Work item: Having located the line with "At what coordinates", repeat it and all remaining lines of the records exactly. Pictures do not belong in the answer.

Items from a data source
== == ==

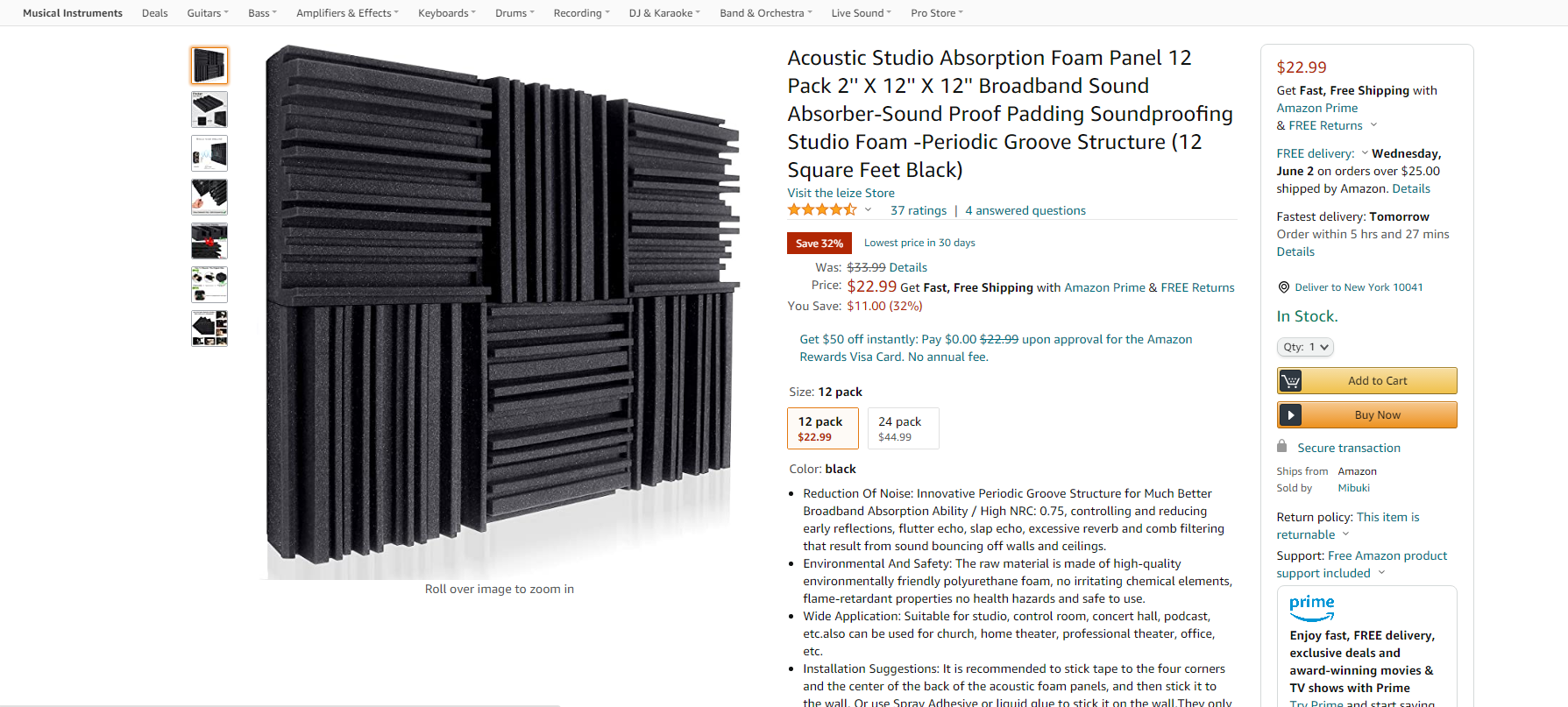The image size is (1568, 707).
Task: Expand the product support included chevron
Action: click(x=1382, y=573)
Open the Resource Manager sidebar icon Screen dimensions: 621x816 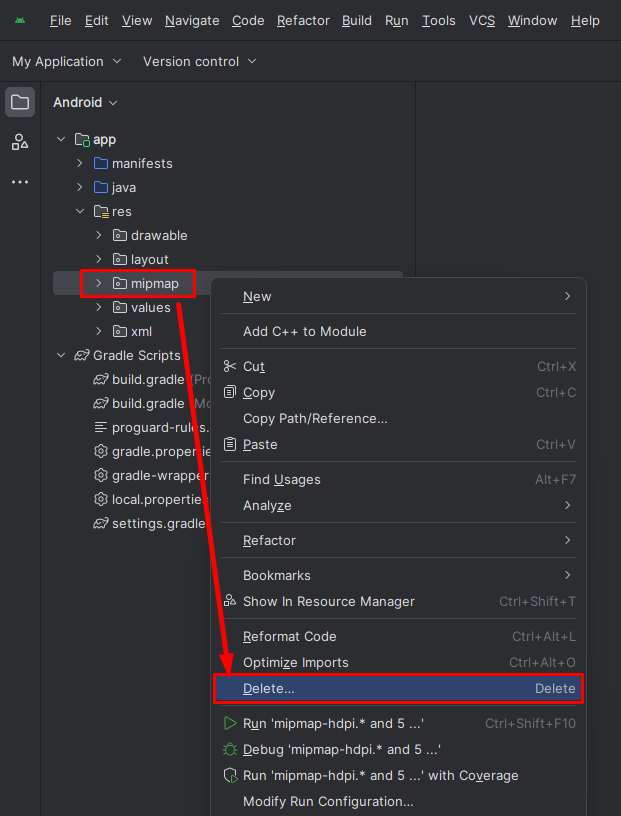click(x=20, y=142)
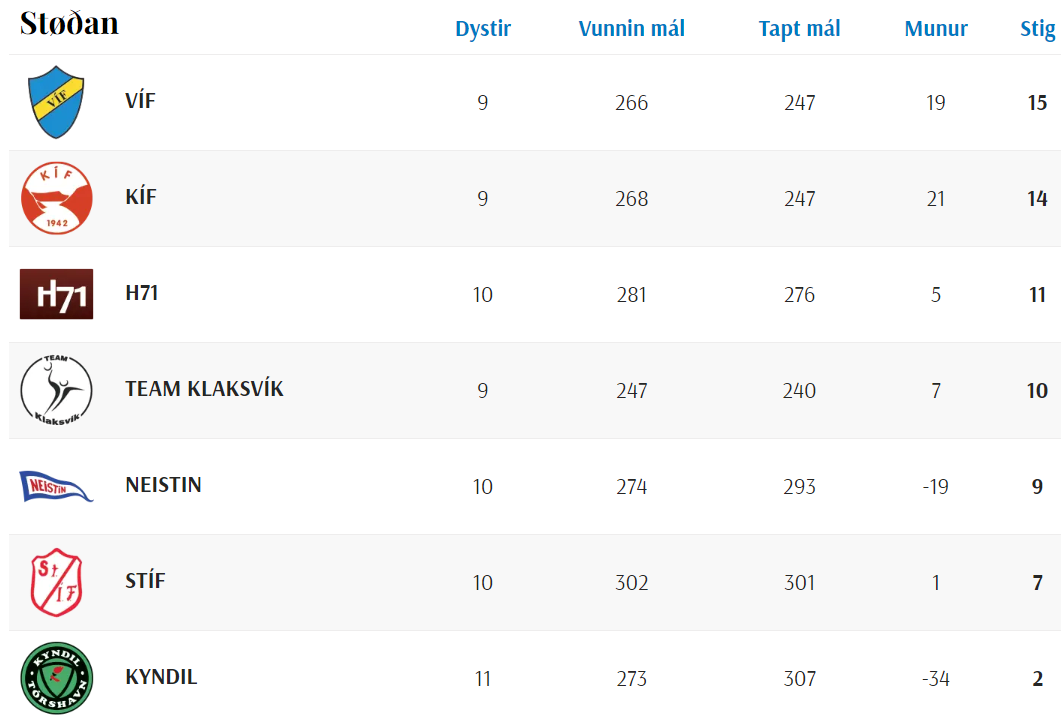Sort by the Stig column header
The width and height of the screenshot is (1061, 722).
pos(1037,29)
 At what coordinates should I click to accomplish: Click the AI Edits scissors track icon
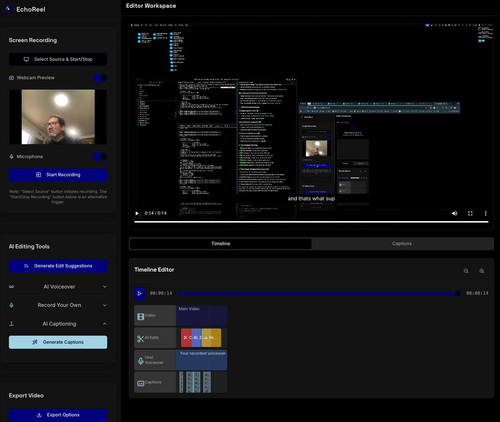[140, 339]
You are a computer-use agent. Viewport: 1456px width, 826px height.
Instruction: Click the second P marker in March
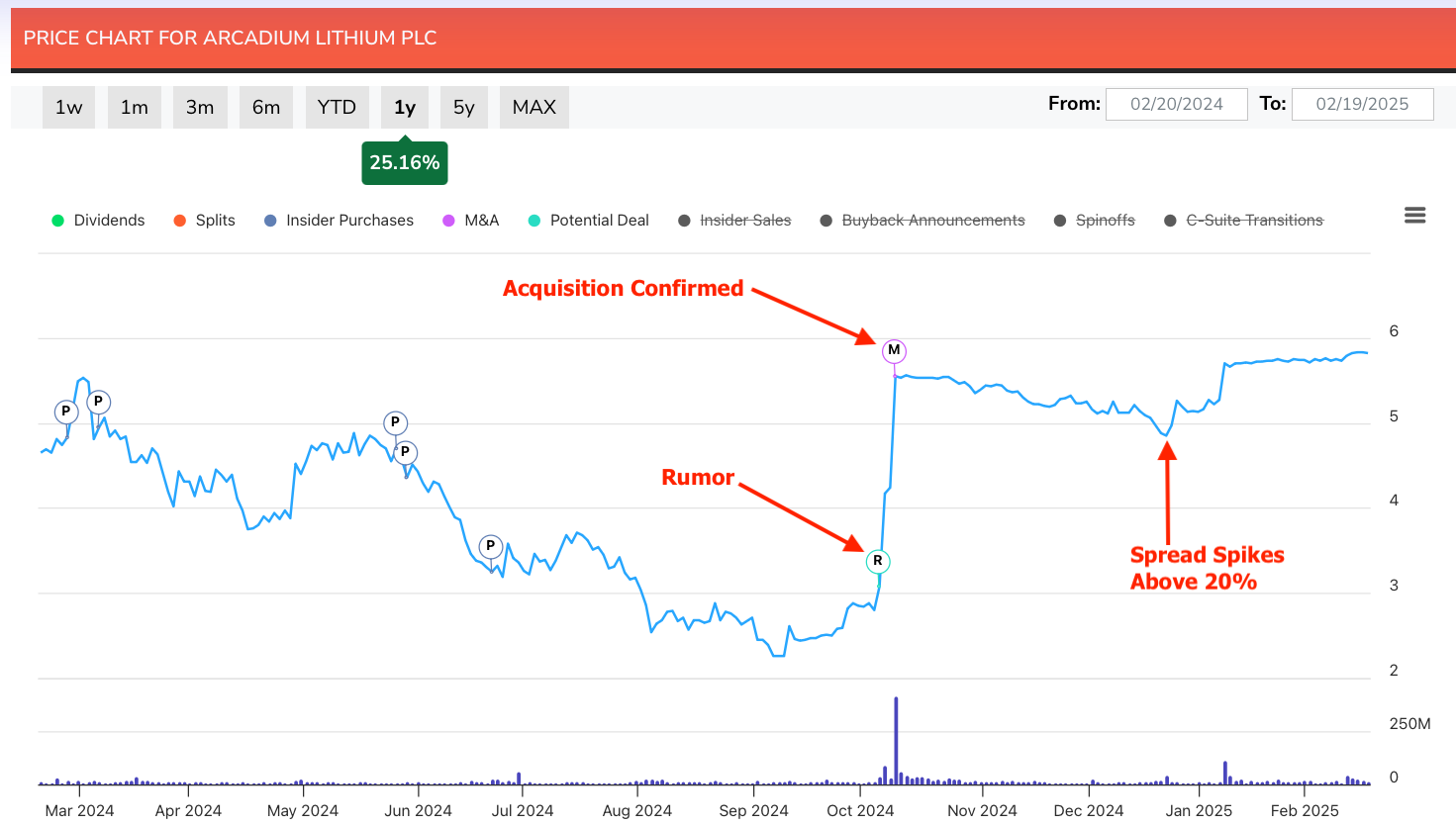(98, 402)
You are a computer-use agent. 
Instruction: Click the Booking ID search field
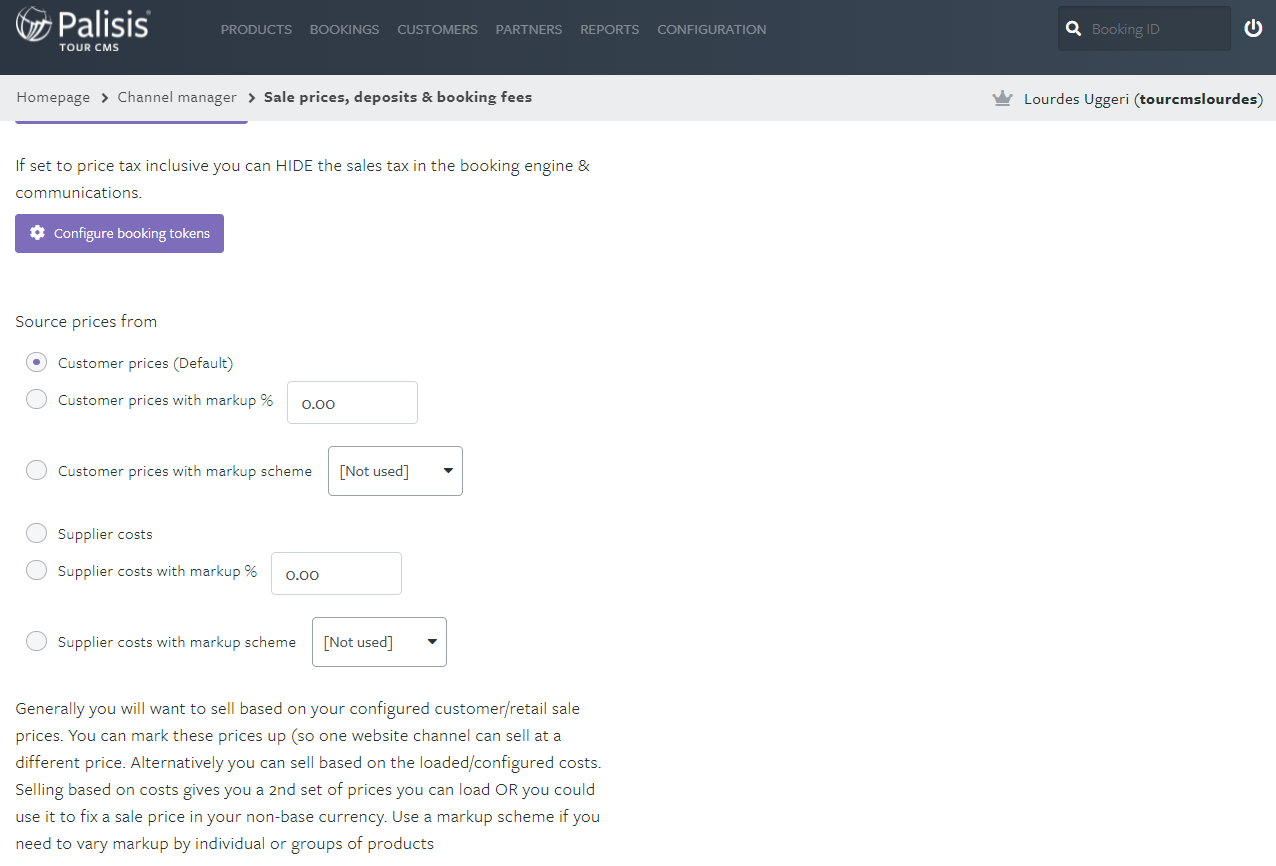click(1150, 28)
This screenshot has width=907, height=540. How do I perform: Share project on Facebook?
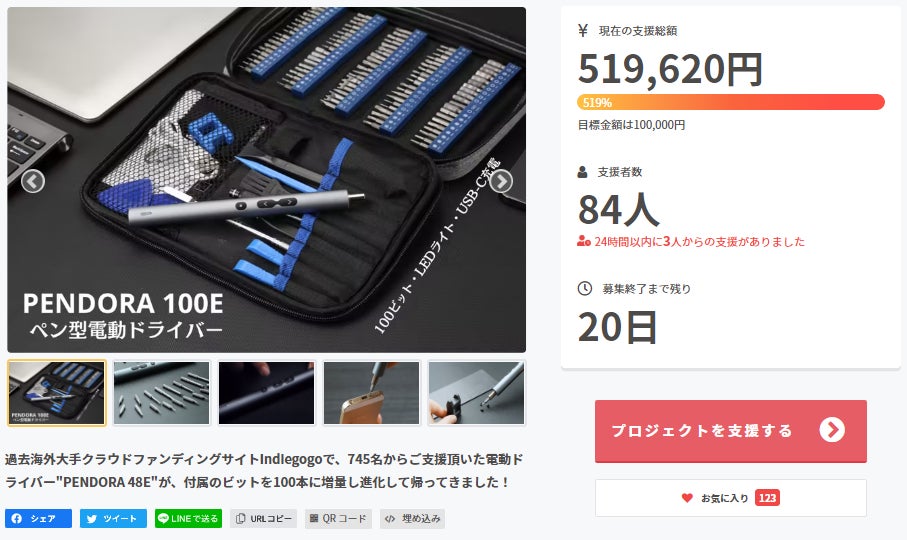pyautogui.click(x=38, y=519)
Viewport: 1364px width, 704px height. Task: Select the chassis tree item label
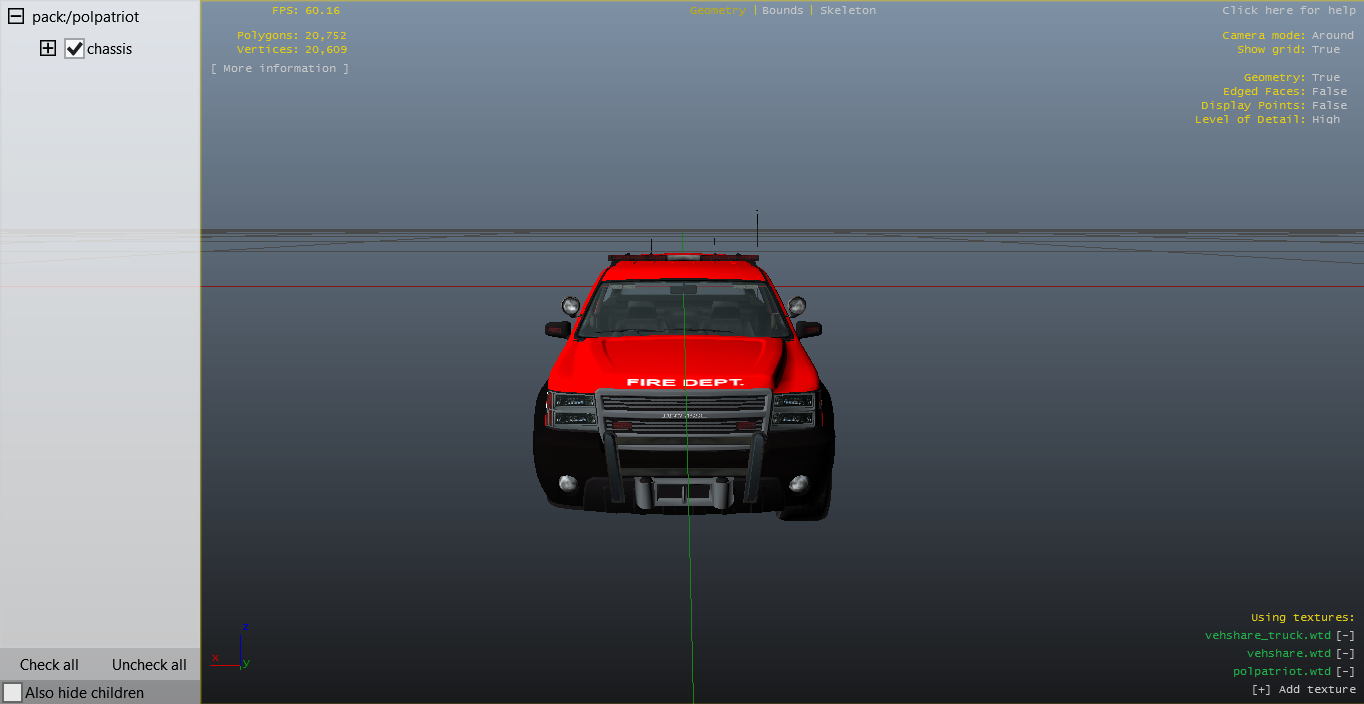pyautogui.click(x=109, y=49)

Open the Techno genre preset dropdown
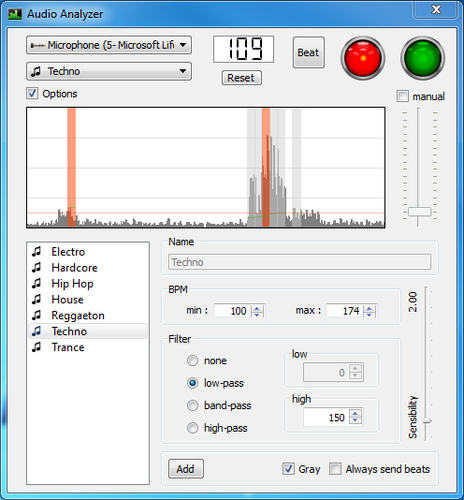tap(109, 71)
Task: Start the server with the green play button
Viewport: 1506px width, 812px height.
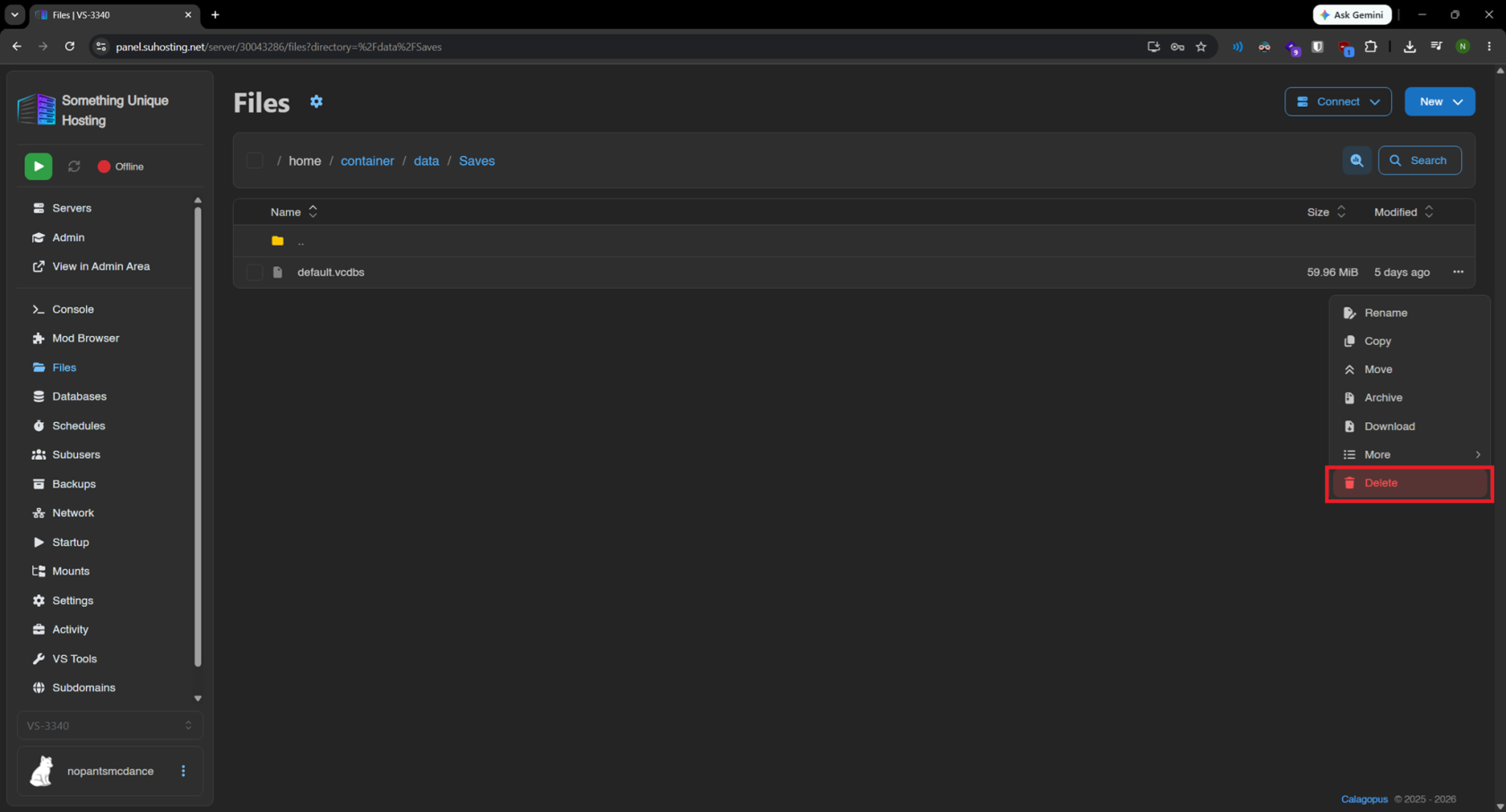Action: tap(39, 167)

== == ==

Task solution:
 At what coordinates should I click to accomplish: Click the AI Edits scissors track icon
[140, 339]
You are a computer-use agent. Viewport: 1456px width, 826px height.
Instruction: Click the second P marker in March
(98, 402)
You are a computer-use agent. 
Instruction: Click the Booking ID search field
click(1150, 28)
This screenshot has width=907, height=540. How do I perform: Share project on Facebook?
pyautogui.click(x=38, y=519)
Viewport: 1364px width, 704px height. Task: Select the chassis tree item label
pyautogui.click(x=109, y=49)

Open the Techno genre preset dropdown
tap(109, 71)
Task: Start the server with the green play button
Viewport: 1506px width, 812px height.
Action: tap(39, 167)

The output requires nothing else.